Problem statement: The entries below are to be copied exactly, with nothing left out.

[Excerpted data — start]

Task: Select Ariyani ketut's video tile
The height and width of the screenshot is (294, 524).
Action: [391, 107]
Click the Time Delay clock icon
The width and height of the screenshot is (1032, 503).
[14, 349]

[Excerpted data — finish]

Response to the task:
Task: Select Ariyani ketut's video tile
The height and width of the screenshot is (294, 524).
Action: [391, 107]
Click the Time Delay clock icon
The width and height of the screenshot is (1032, 503).
[14, 349]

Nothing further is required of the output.